(805 ILCS 40/4.05)
    Sec. 4.05. Benefit director.
    (a) The board of directors of a benefit corporation shall include a director, who:
        (1) is designated as the benefit director; and
        (2) has, in addition to the powers, duties, rights,
    
and immunities of the other directors of the benefit corporation, the powers, duties, rights, and immunities provided in this Section.
    (b) The benefit director shall be elected, and may be removed, in the manner provided by Article 8 of the Business Corporation Act of 1983 and shall be an individual who is independent, as defined in Section 1.10. The benefit director may serve as the benefit officer at the same time as serving as the benefit director. The articles of incorporation or bylaws of a benefit corporation may prescribe additional qualifications of the benefit director not inconsistent with this Section.
    (c) The benefit director shall prepare, and the benefit corporation shall include in the annual benefit report to shareholders required by Section 5.01 of this Act, the opinion of the benefit director on:
        (1) whether the benefit corporation acted in
    
accordance with its general public benefit purpose and any specific public benefit purpose in all material respects during the period covered by the report; and
        (2) whether the directors and officers complied with
    
subsection (a) of Section 4.01 and subsection (a) of Section 4.10, respectively, and if, in the opinion of the benefit director, the directors and officers did not so comply, a description of the failure to comply.
    (d) The acts of an individual in the capacity of a benefit director shall constitute, for all purposes, acts of that individual in the capacity of a director of the benefit corporation.
    (e) If the bylaws of a benefit corporation provide that the powers and duties conferred or imposed upon the board of directors shall be exercised or performed by a person or persons other than the directors, in contrast to subsection (a) of Section 8.05 of the Business Corporation Act of 1983, or if the bylaws of a close corporation that is a benefit corporation provide that the business and affairs of the corporation shall be managed by or under the director of the shareholders, then the bylaws of the benefit corporation must provide that the person, persons, or shareholders who perform the duties of a board of directors shall include a person with the powers, duties, rights, and immunities of a benefit director.
    A person who exercises one or more of the powers, duties, or rights of a benefit director pursuant to this subsection:
        (i) does not need to be independent of the benefit
    
corporation;
        (ii) shall have the immunities of a benefit
    
director;
        (iii) may share the powers, duties, and rights of a
    
benefit director with one or more other persons; and
        (iv) shall not be subject to the procedures for
    
election or removal of directors in Article 8 of the Business Corporation Act of 1983 unless the person is also a director of the benefit corporation or the bylaws make those procedures applicable.
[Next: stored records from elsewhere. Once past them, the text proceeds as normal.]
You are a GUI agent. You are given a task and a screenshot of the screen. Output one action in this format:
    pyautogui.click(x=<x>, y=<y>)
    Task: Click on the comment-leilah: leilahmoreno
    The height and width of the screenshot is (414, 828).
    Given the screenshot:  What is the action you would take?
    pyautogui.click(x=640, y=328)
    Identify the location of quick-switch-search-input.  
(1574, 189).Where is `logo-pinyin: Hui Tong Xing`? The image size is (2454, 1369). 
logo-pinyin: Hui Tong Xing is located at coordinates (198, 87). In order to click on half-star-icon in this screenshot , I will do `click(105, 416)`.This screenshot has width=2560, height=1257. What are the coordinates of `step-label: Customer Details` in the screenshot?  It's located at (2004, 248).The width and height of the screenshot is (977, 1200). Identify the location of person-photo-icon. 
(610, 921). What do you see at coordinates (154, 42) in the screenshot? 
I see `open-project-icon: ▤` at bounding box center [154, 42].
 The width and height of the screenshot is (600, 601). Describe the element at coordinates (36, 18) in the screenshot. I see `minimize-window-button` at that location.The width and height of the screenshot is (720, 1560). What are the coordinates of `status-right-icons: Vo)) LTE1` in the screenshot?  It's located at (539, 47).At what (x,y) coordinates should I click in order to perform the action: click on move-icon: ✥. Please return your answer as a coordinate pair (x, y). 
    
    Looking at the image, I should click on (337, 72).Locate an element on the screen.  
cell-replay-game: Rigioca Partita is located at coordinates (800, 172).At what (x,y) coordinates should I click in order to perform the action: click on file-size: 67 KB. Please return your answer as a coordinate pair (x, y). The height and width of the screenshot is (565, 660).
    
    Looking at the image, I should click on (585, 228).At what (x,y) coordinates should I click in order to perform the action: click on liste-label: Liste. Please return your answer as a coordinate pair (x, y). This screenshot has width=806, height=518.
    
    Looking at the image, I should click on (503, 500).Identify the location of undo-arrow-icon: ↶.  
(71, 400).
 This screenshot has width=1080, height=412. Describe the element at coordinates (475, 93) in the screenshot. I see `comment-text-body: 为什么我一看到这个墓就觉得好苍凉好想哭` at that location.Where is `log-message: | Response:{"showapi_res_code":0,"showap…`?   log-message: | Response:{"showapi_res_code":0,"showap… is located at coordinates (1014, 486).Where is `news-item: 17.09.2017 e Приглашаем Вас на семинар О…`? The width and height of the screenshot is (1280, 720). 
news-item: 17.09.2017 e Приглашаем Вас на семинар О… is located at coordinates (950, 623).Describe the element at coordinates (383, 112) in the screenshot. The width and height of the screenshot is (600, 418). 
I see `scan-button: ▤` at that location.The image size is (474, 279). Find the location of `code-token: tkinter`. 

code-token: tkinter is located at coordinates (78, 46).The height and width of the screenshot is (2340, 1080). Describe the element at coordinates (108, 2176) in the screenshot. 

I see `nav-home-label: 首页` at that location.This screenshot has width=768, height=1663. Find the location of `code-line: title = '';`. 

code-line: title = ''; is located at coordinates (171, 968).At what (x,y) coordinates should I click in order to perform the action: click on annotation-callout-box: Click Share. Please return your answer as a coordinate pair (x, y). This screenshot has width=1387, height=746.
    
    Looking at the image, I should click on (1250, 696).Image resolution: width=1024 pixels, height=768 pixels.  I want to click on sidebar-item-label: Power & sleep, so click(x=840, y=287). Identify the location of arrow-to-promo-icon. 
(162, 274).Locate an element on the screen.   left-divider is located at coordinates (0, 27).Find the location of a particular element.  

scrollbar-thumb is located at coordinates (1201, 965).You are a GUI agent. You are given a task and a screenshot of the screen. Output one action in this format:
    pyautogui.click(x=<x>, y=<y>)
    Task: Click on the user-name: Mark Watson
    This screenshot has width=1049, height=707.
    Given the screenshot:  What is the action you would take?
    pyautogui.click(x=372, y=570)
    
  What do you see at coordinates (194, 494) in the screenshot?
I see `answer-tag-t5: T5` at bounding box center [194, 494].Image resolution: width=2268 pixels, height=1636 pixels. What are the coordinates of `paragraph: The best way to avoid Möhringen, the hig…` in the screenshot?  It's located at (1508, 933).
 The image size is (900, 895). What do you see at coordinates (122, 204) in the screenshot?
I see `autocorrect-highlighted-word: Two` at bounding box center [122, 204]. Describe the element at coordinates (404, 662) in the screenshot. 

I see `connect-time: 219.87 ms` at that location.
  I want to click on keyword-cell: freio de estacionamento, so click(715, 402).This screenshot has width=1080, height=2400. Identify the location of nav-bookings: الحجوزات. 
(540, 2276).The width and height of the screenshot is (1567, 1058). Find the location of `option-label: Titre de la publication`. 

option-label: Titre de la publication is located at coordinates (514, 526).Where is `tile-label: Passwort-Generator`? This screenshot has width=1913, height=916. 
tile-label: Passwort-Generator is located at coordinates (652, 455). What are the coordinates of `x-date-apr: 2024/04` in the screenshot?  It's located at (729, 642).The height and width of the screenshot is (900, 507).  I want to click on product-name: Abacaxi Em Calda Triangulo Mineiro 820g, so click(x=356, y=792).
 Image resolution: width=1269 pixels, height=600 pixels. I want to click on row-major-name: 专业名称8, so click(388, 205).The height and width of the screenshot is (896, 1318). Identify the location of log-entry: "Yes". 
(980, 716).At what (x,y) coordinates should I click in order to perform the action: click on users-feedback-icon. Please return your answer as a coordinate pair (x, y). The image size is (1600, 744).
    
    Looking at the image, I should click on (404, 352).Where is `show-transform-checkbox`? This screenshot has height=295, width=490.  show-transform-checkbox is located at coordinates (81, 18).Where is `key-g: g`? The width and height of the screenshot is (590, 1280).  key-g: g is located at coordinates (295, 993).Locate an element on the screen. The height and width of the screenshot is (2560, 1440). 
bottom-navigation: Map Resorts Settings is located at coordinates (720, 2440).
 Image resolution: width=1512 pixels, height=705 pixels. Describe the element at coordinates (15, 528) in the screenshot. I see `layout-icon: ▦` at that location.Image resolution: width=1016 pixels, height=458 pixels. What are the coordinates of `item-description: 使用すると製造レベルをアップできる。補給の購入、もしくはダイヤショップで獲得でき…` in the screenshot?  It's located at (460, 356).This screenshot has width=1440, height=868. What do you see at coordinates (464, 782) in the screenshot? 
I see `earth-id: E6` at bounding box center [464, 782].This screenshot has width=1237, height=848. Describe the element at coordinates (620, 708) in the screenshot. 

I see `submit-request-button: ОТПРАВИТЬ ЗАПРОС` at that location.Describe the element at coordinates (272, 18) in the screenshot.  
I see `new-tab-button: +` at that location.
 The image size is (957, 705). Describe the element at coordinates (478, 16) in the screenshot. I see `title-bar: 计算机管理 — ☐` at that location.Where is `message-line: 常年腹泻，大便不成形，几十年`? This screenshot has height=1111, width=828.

    (f) Regardless of whether the bylaws of a benefit corporation include a provision eliminating or limiting the personal liability of directors authorized by paragraph (3) of subsection (b) of Section 2.10 of the Business Corporation Act of 1983, a benefit director shall not be personally liable for an act or omission in the capacity of a benefit director unless the act or omission constitutes self-dealing, willful misconduct, or a knowing violation of law.